→ DATASET RECORDS:
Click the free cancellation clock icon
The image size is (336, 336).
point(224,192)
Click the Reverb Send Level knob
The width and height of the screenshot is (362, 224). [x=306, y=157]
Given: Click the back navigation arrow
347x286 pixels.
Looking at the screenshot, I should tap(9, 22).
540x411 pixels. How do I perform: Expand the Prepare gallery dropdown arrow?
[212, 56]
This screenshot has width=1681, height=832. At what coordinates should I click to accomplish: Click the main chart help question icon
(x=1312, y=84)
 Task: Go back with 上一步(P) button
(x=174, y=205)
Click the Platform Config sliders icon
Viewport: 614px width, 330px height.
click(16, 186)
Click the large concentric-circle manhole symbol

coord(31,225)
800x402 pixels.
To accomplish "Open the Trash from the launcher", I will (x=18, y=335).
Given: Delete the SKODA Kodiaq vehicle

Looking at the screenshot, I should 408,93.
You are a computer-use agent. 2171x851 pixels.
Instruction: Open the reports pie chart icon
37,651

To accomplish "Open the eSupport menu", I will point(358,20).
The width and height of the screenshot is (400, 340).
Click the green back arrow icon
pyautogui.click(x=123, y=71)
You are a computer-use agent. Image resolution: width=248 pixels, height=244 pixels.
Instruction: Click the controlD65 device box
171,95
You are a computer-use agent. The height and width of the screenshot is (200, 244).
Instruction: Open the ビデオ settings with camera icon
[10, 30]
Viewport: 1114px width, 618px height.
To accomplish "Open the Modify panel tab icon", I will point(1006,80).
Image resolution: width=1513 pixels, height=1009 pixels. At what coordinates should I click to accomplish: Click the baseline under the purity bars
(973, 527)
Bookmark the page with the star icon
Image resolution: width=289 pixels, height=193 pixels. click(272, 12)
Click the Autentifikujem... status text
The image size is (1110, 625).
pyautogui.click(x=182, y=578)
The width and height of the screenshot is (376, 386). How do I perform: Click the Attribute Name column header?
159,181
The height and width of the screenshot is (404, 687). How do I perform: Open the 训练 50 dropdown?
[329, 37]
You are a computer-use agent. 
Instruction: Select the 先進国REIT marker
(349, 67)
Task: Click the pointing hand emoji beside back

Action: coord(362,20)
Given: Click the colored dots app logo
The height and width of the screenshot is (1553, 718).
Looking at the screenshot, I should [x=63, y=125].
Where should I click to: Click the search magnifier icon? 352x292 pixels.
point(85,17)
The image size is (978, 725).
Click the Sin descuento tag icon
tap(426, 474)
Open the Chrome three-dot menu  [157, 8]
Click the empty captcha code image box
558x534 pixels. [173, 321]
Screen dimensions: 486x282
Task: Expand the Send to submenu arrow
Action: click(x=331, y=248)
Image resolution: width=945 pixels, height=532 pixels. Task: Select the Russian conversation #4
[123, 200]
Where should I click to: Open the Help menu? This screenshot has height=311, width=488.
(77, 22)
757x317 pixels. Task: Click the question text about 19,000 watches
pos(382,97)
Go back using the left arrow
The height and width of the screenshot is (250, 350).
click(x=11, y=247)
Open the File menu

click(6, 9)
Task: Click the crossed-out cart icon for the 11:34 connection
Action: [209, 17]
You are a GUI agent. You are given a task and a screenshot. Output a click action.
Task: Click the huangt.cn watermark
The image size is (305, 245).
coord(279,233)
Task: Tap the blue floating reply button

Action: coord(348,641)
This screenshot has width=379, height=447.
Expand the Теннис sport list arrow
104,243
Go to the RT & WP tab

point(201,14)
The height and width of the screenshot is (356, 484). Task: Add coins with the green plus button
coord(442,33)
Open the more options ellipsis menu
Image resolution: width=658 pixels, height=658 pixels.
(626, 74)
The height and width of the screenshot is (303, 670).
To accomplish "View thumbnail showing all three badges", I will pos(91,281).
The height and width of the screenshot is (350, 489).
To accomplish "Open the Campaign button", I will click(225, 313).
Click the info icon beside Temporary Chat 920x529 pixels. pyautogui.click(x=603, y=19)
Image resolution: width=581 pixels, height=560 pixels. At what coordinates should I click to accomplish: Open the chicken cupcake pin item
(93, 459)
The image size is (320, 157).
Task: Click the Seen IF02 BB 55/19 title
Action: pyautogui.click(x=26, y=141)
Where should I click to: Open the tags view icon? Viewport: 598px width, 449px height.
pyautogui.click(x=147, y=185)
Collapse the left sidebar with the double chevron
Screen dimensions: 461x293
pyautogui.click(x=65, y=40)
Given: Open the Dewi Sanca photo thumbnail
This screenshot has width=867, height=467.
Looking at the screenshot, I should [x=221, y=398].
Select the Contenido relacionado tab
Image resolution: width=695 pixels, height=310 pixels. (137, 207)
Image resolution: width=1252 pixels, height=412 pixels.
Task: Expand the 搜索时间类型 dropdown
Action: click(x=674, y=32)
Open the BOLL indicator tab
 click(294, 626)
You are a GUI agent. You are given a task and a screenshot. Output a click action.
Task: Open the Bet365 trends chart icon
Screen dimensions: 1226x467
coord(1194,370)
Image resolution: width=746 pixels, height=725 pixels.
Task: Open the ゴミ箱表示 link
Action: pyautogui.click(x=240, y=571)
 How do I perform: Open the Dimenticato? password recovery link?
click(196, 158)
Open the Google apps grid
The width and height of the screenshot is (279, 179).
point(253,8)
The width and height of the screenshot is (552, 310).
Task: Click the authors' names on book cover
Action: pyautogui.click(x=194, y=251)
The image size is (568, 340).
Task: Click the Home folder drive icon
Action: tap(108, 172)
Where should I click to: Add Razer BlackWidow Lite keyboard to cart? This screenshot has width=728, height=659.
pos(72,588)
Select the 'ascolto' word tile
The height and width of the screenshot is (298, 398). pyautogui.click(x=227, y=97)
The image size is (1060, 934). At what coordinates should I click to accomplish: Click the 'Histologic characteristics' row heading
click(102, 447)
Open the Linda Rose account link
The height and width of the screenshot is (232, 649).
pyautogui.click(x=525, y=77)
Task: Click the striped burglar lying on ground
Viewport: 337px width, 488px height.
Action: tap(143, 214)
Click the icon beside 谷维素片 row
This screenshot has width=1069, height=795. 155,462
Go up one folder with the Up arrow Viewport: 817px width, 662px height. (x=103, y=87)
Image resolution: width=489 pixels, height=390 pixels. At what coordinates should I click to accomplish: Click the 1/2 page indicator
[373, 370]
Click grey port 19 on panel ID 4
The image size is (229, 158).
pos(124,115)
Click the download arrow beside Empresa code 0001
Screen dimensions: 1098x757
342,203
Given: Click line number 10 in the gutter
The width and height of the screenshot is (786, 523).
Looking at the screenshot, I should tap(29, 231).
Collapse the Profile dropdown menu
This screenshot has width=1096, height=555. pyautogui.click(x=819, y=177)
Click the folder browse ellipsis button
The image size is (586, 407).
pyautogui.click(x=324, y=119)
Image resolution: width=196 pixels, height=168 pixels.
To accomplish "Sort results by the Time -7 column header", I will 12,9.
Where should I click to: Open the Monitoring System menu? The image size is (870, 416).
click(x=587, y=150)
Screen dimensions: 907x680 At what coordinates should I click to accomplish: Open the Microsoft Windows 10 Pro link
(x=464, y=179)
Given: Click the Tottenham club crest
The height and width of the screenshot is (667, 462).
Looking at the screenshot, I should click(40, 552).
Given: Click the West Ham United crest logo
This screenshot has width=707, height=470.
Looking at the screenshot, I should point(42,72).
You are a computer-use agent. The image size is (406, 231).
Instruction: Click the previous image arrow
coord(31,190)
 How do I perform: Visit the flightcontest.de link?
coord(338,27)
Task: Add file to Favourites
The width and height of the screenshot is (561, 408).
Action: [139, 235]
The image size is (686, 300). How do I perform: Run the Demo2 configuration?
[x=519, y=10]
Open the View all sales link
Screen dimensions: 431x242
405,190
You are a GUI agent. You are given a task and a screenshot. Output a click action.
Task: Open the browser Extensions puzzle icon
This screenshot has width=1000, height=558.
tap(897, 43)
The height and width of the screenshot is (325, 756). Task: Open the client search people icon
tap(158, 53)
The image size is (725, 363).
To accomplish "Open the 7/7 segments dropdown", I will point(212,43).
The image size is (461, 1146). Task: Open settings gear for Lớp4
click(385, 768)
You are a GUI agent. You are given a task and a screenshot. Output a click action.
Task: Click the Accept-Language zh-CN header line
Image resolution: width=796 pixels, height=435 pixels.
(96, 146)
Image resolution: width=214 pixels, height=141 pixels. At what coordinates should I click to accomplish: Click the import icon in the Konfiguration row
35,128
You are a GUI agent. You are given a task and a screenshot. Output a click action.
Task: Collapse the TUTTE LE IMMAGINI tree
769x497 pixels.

→ ACTIVITY: Search the data above for the word "will". Copy each line it is in.

→ TASK SOLUTION:
To accomplish "Open the Trash from the launcher", I will (x=18, y=335).
To accomplish "Open the eSupport menu", I will point(358,20).
To accomplish "Open the Modify panel tab icon", I will point(1006,80).
To accomplish "View thumbnail showing all three badges", I will pos(91,281).
To accomplish "Open the Campaign button", I will click(225, 313).
To accomplish "Sort results by the Time -7 column header", I will 12,9.
To accomplish "Open the 7/7 segments dropdown", I will point(212,43).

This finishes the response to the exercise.